By finalizing state changes first, any reentrant call into another function will read the correct, updated state.

A reentrancy guard is a function modifier that uses a boolean lock (nonReentrant) to prevent any reentrant calls for the duration of a function's execution. This is a robust, generalized solution.

• Implementation: A modifier sets locked = true on entry and locked = false on exit, reverting if a reentrant call is attempted.
• Scope: Modern guards (e.g., OpenZeppelin's ReentrancyGuard) are often applied to entire functions, protecting against both single-function and cross-function reentrancy.
• Consideration: Guards add gas cost and do not replace the need for correct internal logic and CEI where state dependencies are complex.

The pull-over-push pattern mitigates reentrancy by shifting the risk of external calls. Instead of a contract "pushing" funds to users (an active external call), users "pull" their owed funds from the contract in a separate transaction.

• Mechanism: Store a record of a user's entitlement (e.g., withdrawableBalance[user]). Let the user call a withdraw() function to claim it.
• Benefit: The vulnerable external call is initiated by the user, not the core contract logic, removing the reentrancy window from critical state-update functions.
• Use Case: Preferred for batch operations or payments to untrusted addresses.

Preventing cross-function reentrancy requires careful design to isolate state variables or ensure their updates are atomic across related functions. Functions that share critical state must be protected as a group.

• Risk: A transferFrom() function that shares a balances mapping with mint() is vulnerable if mint is called reentrantly before transferFrom updates the state.
• Mitigation: Apply a reentrancy guard to all functions that read/write the same sensitive state, or refactor to use the CEI pattern rigorously in each.
• Audit Focus: Mappings and global variables are common attack surfaces for this vulnerability.

The 2016 attack on The DAO is the canonical example of reentrancy, demonstrating both single and cross-function variants. The vulnerable splitDAO function performed an external call to send Ether before updating the attacker's internal token balance.

• Cross-Function Vector: The reentrant call was made to the withdrawRewardFor function, which relied on the same, not-yet-updated balance state.
• Impact: This allowed the attacker to repeatedly drain funds, leading to a loss of 3.6M ETH and the Ethereum network's contentious hard fork.
• Legacy: This event directly led to the standardization of the CEI pattern and reentrancy guards as fundamental security practices.

A fundamental secure development practice that dictates the order of operations within a function to mitigate reentrancy risk.

• Checks: Validate all conditions and inputs (e.g., balances, permissions).
• Effects: Perform all state updates before any external call (e.g., deducting balances, updating counters).
• Interactions: Make external calls to other contracts last.
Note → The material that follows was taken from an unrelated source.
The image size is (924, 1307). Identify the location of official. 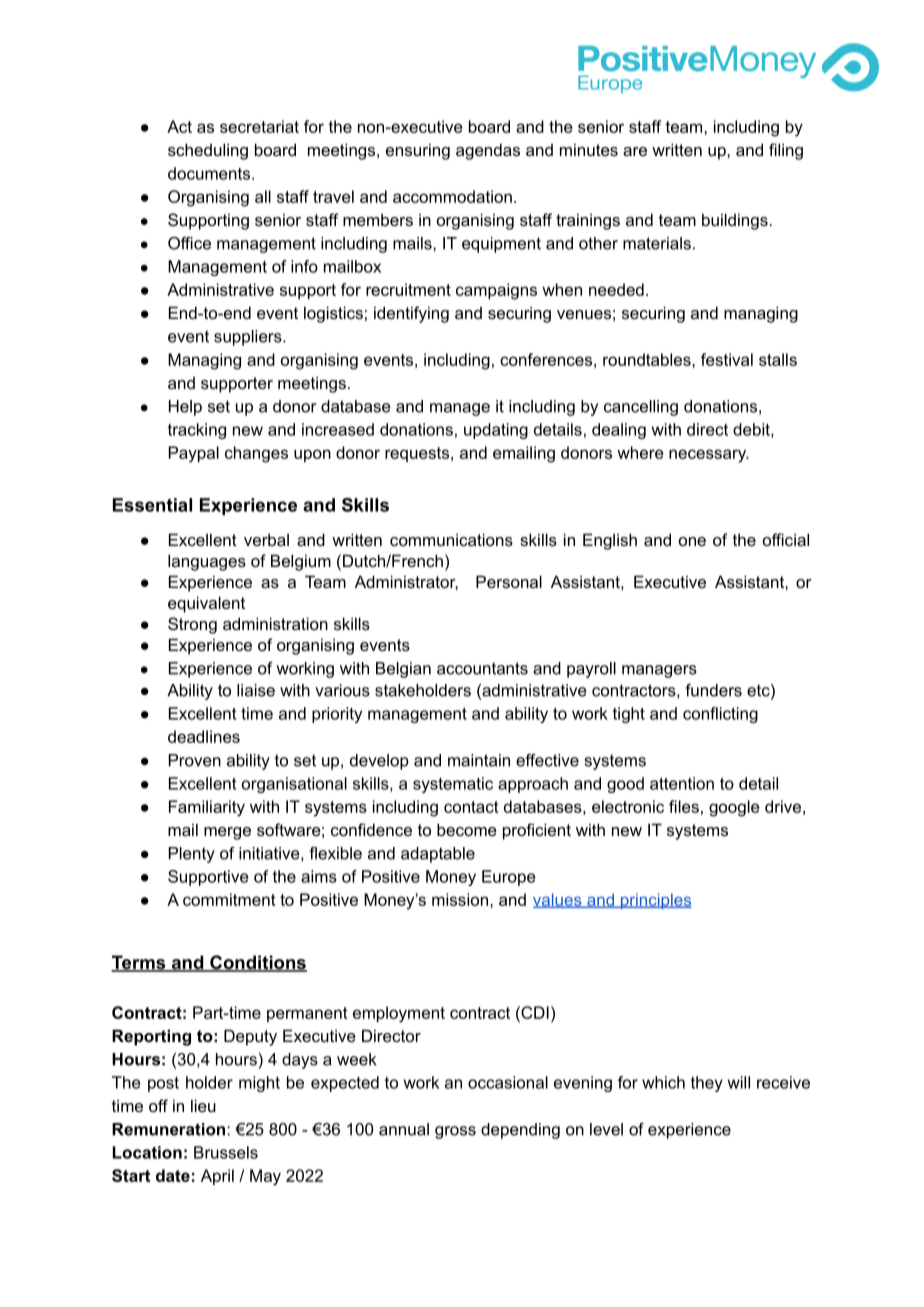
(786, 539).
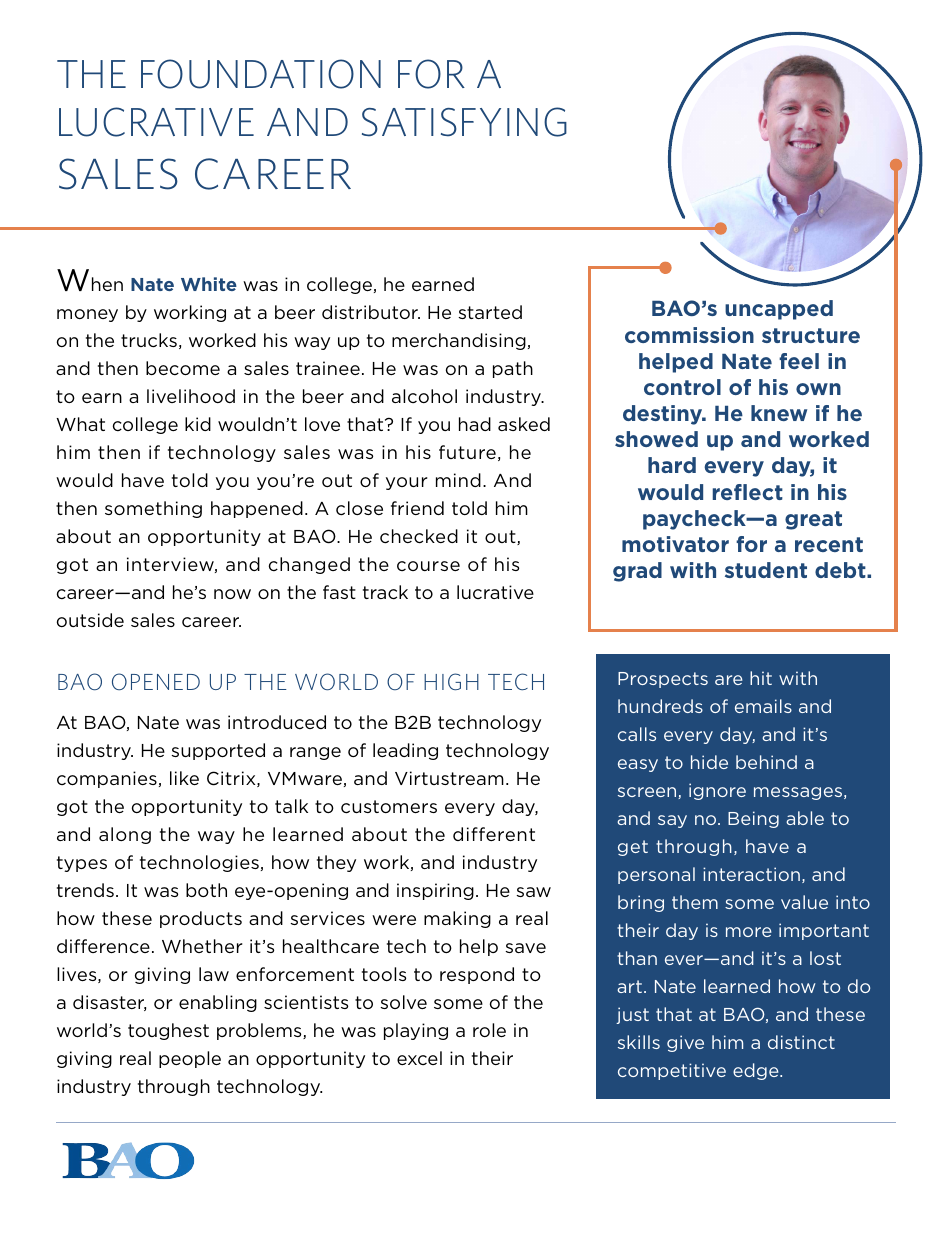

This pattern prevents an attacker's callback from interacting with an inconsistent intermediate state, which is the root cause of cross-function reentrancy.
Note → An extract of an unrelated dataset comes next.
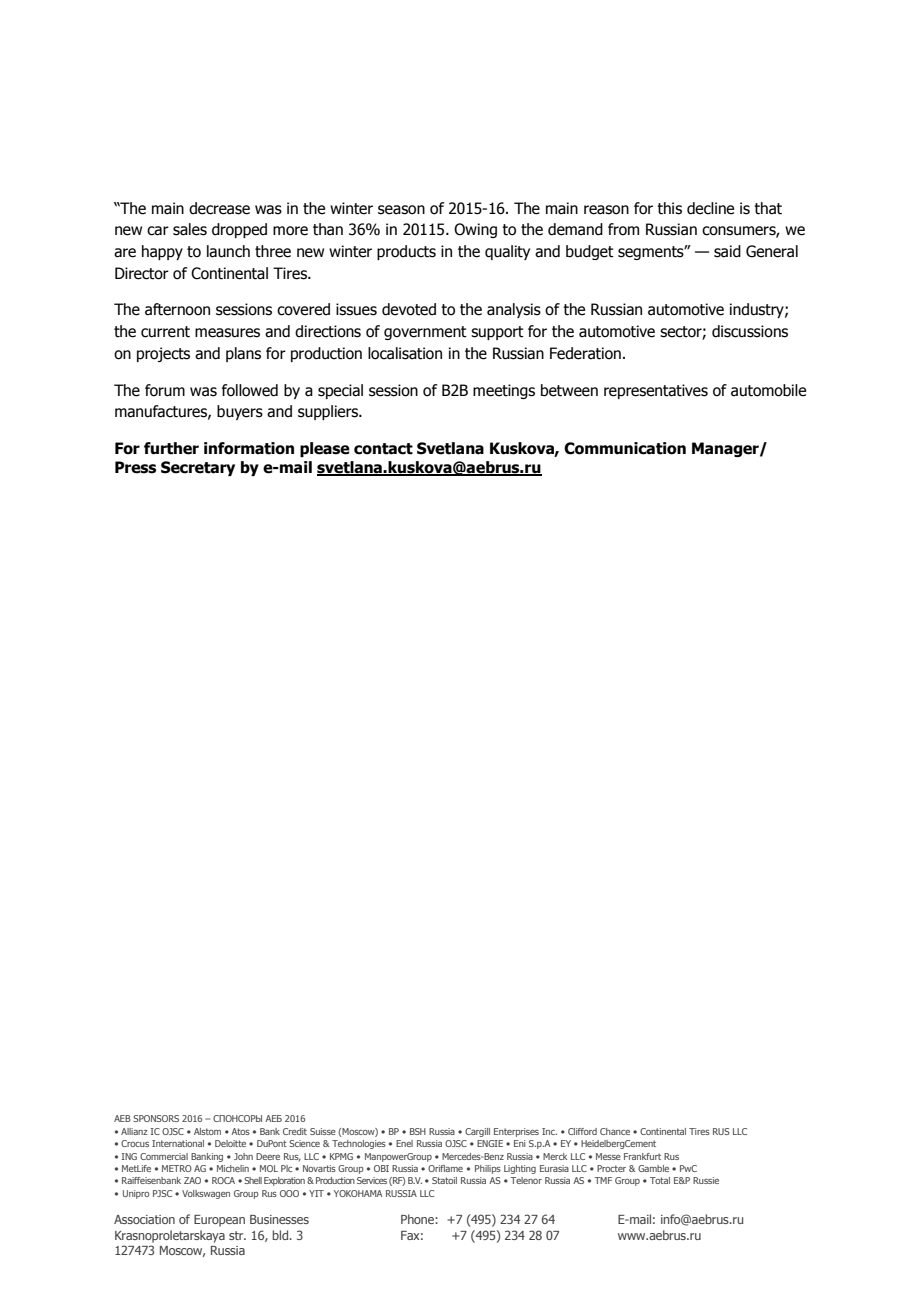 The width and height of the screenshot is (924, 1308). What do you see at coordinates (615, 1131) in the screenshot?
I see `Chance` at bounding box center [615, 1131].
The classic form of reentrancy attack, where a malicious contract re-enters the same function it is currently executing. This is typically prevented by a simple reentrancy guard. Cross-function reentrancy is a more subtle variant where the callback targets a different function in the same victim contract that shares state with the initially called function.

Data permanently stored in a smart contract. Cross-function reentrancy exploits the manipulation of shared state variables between multiple functions. For example, an attacker might call Function A, which makes an external call. The malicious callback then invokes Function B, which reads a state variable that Function A has not yet finalized updating (e.g., a user's balance). Understanding and managing state dependencies is key to prevention.

The most famous real-world example of a reentrancy attack, which led to the loss of 3.6 million ETH and the Ethereum hard fork. While not exclusively cross-function, it demonstrated the catastrophic impact of violating the Checks-Effects-Interactions pattern. The attacker's contract recursively called the vulnerable splitDAO function before the victim's internal balance was updated, allowing repeated withdrawals.